Details
Walter de Milemete

| Biography | |
|---|---|
| Nationality | English |
| Era | Early 14th century |
| Legacy | |
| Known For | Creating the earliest known European depiction of a firearm in his 1326 treatise De nobilitatibus, sapientiis, et prudentiis regum |
| Key Innovation | Documented the pot-de-fer cannon in manuscript illustration, providing the earliest visual record of a European firearm |
| Major Work | De nobilitatibus, sapientiis, et prudentiis regum (1326-1327), commissioned by Queen Isabella of France for the young Prince Edward, later King Edward III |
Walter de Milemete: The Clerk Who Drew the Gun That Changed Everything
Firearms encyclopedia article
From The Boise Gun Club Handbook
Overviewedit
Walter de Milemete was an English scholar working in the early 14th century whose name would be entirely forgotten by history — except for one illustration. His 1326 treatise De nobilitatibus, sapientiis, et prudentiis regum ("On the Nobility, Wisdom, and Prudence of Kings") contains what is almost certainly the earliest known depiction of a European firearm.
A single marginal drawing on folio 70v shows a soldier touching off a vase-shaped cannon aimed at a castle wall, an arrow-shaped projectile already projecting from the barrel. That image sits at the starting line of a 700-year story that ends with every firearm on the planet.
The Manuscript
| Manuscript Details | Information |
|---|---|
| Title | De nobilitatibus, sapientiis, et prudentiis regum |
| Translation | "On the Nobility, Wisdom, and Prudence of Kings" |
| Date | 1326-1327 |
| Location | Christ Church, Oxford |
| Catalog | Christ Church MS 92 |
| Binding | Red velvet |
| Significance | Contains earliest known European firearm depiction |
The manuscript itself is held at Christ Church, Oxford, catalogued as Christ Church MS 92, bound in red velvet. It is, by any measure, a remarkable object — one of the most elaborately illuminated manuscripts of its era, packed with heraldry, hybrid creatures, tournament scenes, and hunting imagery. The cannon drawing is easy to miss in all that visual noise. Historians have not missed it.
Early Life & Backgroundedit
The sources are silent on Walter de Milemete's birth date, birthplace, and early biography. What is known is that he was in his early twenties when Queen Isabella of France commissioned him to write a treatise on kingship for her son, the young prince Edward — who would become King Edward III of England. The manuscript was completed at the end of 1326 and into the first months of what we now call 1327, according to the archive record of the treatise.
The commission itself tells you something about Milemete's standing. You did not get tapped by a queen to write an instructional text for a future king if you were nobody. He was educated, connected to the royal court, and operating in a world where manuscript production was a serious and expensive undertaking. Beyond that, the sources simply do not say.

▸ Entries pointing to words and elements
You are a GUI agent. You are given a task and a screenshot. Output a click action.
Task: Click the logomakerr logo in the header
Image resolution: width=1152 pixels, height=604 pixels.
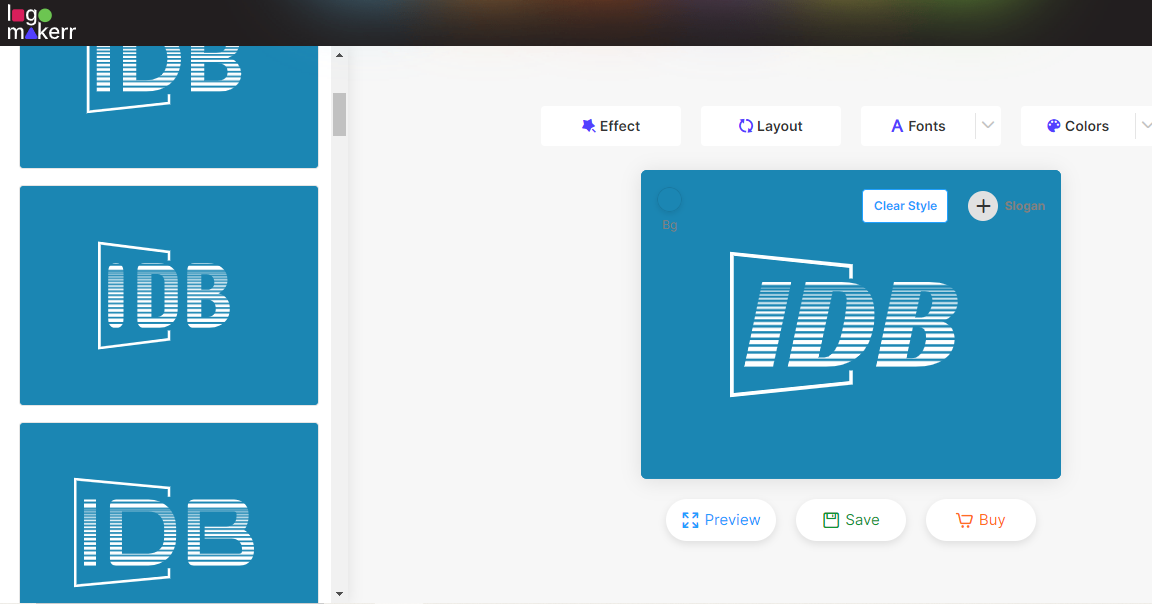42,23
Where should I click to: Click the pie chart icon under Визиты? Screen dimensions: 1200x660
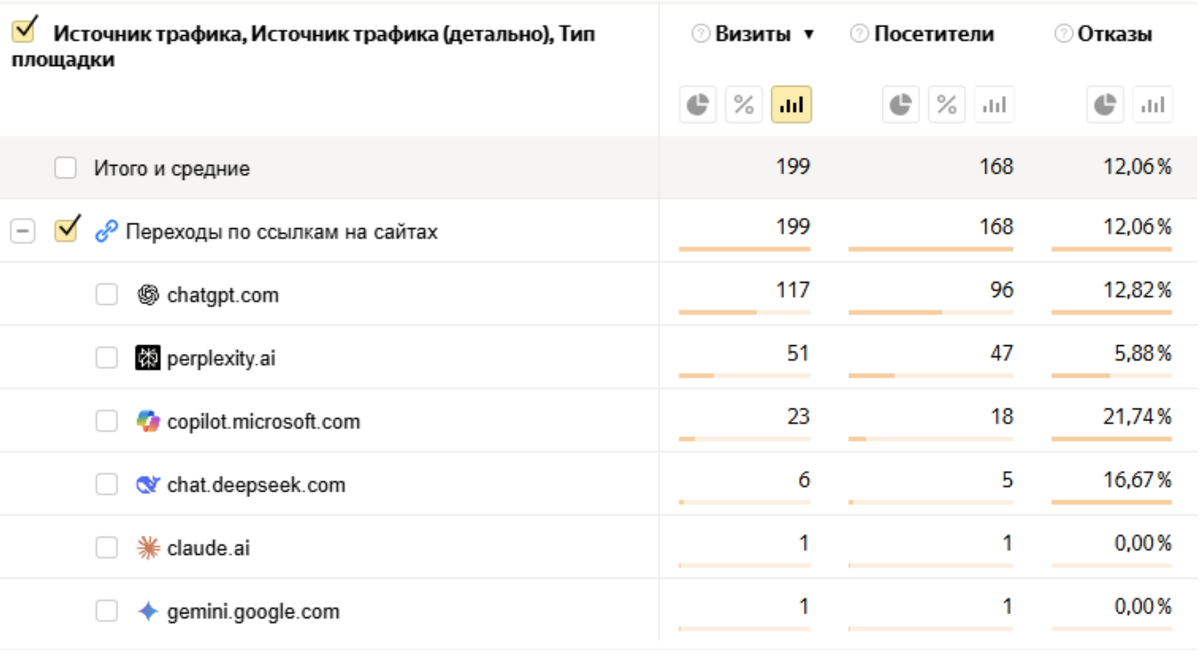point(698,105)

▸ Goals
- 1) According to the Walter de Milemete article, on which folio of the manuscript does the cannon drawing appear?
- 2) Carry on the Walter de Milemete article from the point where it ends.

▸ Response list
- 1) Folio 70v.

- 2)
Key Contributionsedit

Milemete's contribution to firearms history is indirect — he did not invent the cannon, and nothing in the sources suggests he had any technical knowledge of gunpowder weapons. What he did was document one, in ink, at the right moment.
The treatise was an ambitious political and moral text, and its decorative borders were produced at considerable expense and skill. According to the sources, those borders are crammed with:
- Heraldry and royal symbols
- Contorted hybrid creatures
- Combat scenes between men and beasts
- Hunting scenes and tournaments
- The pot-de-fer cannon illustration
The Cannon Illustration
The pot-de-fer cannon appears in the lower register of folio 70v, in that same border space — not in the main text, not as the subject of any written discussion, just tucked into the margin alongside knights and monsters.
The cannon depicted is vase-shaped or bottle-shaped — the "pot-de-fer" (iron pot) form that characterized this earliest generation of European firearms. A soldier, dressed as a knight, is shown applying what appears to be a red-hot metal touche to the touchhole. An arrow-shaped projectile protrudes from the muzzle, aimed at a fortification wall.
| Weapon Features | Description |
|---|---|
| Shape | Vase/bottle-shaped (pot-de-fer) |
| Material | Iron |
| Mounting | Flimsy trestle |
| Ignition | Red-hot metal touche applied to touchhole |
| Projectile | Arrow-shaped, protruding from muzzle |
| Operator | Knight in armor |
| Target | Castle fortification wall |
The cannon sits on what scholars describe as a flimsy trestle — almost certainly not how actual large cannon were mounted, but possibly an accurate representation of how small hand-cannons of the period were handled, lashed to a wooden shaft.
Technical Accuracy
Scholars cited in the sources note an important distinction: the large cannon in the Milemete illumination appears to have been drawn by an artist who was more familiar with small, bottle-shaped bronze hand-guns mounted on shafts roughly a meter long than with actual artillery-scale weapons. Larger early cannon were generally tubular, built up from iron strips and hoops — not the bulbous vase shape shown.
The artist may have simply scaled up the only firearms he had actually seen. That kind of creative extrapolation tells you something about how rare and strange these weapons still were in 1326 England.
Firing mechanism and cannon operation as depicted in the Milemete manuscript
Other Military Innovations
The manuscript also contains another early weapons document that has received less attention than it deserves. According to Wikipedia's entry on Milemete, the treatise depicts a group of knights flying a firebomb kite — a black-powder-filled incendiary device — over a city wall. That puts the manuscript in conversation with the full range of early gunpowder warfare, not just artillery.
Impact on Firearms Developmentedit
Historical Context
Milemete did not cause the cannon. By the time his manuscript was completed, gunpowder weapons were already spreading fast across Europe. Per the Christ Church source, cannon use is first documented in France in 1324, in Florence in 1326, and in England in 1327 — the same year the Milemete manuscript was finished.
| Year | Location | Event |
|---|---|---|
| 1324 | France | First documented cannon use |
| 1326 | Florence | Cannon use documented |
| 1326-1327 | England | Milemete manuscript completed |
| 1327 | England | First documented cannon use |
| 1331 | Cividale | German troops use firearms in siege |
| 1331 | Granada | Moors employ gunpowder weapons |
| 1460 | Roxburgh Castle | King James II killed by exploding cannon |
Timeline showing the rapid spread of cannon technology across Europe
German troops and the Moors of Granada were using them in attacks by 1331. The technology was not waiting on any one manuscript.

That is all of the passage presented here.